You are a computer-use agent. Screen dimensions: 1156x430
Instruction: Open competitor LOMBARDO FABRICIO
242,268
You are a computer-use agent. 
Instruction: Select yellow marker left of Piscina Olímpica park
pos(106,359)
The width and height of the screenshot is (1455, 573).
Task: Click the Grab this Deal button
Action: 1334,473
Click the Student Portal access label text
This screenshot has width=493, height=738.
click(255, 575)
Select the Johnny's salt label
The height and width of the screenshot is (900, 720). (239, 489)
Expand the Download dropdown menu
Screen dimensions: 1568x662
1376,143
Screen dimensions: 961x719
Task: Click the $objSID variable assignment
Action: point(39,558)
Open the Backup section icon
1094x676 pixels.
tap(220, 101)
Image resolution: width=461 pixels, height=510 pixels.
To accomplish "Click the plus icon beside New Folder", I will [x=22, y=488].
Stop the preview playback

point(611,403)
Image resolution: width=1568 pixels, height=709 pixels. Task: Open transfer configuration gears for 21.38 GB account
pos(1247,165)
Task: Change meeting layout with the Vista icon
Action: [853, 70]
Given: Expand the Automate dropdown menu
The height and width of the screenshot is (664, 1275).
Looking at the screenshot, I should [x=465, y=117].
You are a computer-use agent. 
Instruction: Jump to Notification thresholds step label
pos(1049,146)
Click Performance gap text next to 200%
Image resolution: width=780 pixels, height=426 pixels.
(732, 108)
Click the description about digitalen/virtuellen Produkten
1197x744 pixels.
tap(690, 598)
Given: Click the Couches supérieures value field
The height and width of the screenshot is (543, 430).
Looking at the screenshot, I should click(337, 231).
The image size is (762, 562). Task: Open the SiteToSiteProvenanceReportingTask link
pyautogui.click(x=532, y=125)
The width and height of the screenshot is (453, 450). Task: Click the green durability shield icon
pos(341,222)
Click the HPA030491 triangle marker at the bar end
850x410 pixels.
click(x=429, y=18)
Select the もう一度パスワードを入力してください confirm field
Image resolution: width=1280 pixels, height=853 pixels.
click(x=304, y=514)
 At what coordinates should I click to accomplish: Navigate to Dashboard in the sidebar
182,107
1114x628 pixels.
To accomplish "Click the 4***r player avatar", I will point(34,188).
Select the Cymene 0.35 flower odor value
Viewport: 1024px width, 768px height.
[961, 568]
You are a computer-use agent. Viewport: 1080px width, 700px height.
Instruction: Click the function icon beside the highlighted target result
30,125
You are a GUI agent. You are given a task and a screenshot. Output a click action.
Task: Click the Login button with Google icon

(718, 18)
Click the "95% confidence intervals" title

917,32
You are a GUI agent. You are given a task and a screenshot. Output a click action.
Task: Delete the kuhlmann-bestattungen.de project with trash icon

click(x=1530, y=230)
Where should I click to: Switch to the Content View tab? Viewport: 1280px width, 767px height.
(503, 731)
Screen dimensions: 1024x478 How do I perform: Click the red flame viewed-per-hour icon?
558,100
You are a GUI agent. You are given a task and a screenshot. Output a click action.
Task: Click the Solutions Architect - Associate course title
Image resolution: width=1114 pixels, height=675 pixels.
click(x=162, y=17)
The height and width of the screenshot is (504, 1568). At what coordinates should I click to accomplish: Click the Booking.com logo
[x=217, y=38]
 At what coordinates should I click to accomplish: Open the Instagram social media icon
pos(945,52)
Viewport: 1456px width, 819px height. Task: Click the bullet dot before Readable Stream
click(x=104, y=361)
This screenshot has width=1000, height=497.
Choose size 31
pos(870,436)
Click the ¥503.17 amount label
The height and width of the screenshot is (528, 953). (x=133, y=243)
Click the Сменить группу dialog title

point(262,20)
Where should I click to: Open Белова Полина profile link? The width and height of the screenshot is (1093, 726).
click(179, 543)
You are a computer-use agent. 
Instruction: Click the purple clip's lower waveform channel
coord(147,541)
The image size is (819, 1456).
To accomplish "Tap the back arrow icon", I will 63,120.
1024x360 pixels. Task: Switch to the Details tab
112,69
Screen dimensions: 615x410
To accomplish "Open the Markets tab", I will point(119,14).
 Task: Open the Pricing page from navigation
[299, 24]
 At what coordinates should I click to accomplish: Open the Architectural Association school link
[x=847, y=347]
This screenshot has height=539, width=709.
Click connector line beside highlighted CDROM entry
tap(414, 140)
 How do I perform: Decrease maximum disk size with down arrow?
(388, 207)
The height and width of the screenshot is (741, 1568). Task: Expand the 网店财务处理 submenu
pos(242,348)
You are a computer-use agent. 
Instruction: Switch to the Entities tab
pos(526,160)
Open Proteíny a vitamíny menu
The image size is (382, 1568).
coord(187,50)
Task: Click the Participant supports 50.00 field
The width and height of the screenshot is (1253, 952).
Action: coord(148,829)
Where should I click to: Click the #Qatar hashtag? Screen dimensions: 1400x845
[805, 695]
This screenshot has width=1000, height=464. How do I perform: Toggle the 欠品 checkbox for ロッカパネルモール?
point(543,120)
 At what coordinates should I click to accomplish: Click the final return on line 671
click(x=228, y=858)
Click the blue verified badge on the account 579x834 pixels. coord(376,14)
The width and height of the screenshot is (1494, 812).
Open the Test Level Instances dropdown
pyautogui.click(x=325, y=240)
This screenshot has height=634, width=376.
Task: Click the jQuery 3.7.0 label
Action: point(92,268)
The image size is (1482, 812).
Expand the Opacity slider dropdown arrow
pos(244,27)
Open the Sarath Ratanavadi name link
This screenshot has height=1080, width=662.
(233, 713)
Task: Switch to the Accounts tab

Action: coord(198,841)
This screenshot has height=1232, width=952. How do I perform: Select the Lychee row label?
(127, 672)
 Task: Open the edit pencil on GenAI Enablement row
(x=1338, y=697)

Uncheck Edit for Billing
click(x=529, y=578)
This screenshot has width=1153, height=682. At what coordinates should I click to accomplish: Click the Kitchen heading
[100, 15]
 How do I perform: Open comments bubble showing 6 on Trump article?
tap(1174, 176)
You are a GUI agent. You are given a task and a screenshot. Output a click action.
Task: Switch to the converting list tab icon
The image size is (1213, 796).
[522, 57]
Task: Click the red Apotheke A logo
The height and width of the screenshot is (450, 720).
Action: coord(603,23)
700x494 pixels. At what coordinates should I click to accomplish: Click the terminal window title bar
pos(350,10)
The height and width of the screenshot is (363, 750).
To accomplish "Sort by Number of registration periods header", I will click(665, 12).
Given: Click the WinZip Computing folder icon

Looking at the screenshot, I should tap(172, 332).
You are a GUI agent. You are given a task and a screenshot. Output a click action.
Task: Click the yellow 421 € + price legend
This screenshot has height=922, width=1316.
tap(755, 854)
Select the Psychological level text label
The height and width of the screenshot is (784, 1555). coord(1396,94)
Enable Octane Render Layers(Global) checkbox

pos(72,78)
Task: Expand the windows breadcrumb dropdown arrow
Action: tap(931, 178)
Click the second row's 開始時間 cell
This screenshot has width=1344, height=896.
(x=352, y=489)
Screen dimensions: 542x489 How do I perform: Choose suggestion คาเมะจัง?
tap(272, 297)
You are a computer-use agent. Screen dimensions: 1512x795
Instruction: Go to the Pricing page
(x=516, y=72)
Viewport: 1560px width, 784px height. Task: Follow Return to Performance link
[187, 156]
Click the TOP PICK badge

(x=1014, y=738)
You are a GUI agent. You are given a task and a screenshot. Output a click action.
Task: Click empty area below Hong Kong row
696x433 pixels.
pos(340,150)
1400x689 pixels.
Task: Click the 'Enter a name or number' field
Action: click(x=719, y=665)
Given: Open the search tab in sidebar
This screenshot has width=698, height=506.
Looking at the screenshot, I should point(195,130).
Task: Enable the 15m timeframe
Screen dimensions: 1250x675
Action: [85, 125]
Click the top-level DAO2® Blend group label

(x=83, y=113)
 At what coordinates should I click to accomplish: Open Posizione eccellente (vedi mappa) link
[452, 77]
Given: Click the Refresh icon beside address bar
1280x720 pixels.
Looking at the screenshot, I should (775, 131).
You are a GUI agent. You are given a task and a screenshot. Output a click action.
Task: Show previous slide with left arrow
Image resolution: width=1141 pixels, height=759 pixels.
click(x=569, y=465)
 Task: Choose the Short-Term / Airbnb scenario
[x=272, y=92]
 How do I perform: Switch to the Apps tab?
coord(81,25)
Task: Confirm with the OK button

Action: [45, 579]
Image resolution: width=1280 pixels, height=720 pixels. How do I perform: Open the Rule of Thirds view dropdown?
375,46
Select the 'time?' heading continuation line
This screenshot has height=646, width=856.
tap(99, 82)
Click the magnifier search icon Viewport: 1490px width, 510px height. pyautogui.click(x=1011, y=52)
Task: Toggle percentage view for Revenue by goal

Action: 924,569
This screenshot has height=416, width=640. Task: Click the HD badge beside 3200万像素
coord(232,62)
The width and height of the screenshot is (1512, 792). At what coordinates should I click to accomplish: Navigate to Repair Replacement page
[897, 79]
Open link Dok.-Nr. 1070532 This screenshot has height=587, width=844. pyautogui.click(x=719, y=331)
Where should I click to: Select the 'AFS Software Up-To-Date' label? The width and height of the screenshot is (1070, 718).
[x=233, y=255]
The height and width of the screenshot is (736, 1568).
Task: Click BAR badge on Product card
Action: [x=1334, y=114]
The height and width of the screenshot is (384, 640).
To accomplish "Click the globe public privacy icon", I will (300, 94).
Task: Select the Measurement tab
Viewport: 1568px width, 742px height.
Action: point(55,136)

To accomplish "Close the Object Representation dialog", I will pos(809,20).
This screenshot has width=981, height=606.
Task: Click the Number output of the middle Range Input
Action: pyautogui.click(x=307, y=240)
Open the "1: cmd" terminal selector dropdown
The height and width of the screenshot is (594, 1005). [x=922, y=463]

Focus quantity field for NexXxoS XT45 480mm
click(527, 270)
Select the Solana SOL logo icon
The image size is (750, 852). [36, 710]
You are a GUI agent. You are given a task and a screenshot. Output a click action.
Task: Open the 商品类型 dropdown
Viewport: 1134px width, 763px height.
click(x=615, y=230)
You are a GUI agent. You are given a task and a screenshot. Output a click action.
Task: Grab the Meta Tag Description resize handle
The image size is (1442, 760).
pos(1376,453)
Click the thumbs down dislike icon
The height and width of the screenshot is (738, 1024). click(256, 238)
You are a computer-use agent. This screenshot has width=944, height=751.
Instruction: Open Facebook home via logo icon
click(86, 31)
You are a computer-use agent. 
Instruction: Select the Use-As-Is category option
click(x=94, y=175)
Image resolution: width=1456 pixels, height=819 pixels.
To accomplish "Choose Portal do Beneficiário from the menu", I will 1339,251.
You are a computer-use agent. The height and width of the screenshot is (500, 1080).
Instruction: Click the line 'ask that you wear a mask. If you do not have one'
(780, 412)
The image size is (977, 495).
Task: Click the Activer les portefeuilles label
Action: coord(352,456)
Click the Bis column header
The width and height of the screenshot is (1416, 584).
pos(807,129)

■ ■ ■ ■ ■ ■ ■

Assigned task: Above are records; repeat only the lines starting at the line with "How do I perform: Open comments" and ending at the line with "Task: Click the red Apotheke A logo", exactly as they appear, both included.

Solution below:
 How do I perform: Open comments bubble showing 6 on Trump article?
tap(1174, 176)
You are a GUI agent. You are given a task and a screenshot. Output a click action.
Task: Switch to the converting list tab icon
The image size is (1213, 796).
[522, 57]
Task: Click the red Apotheke A logo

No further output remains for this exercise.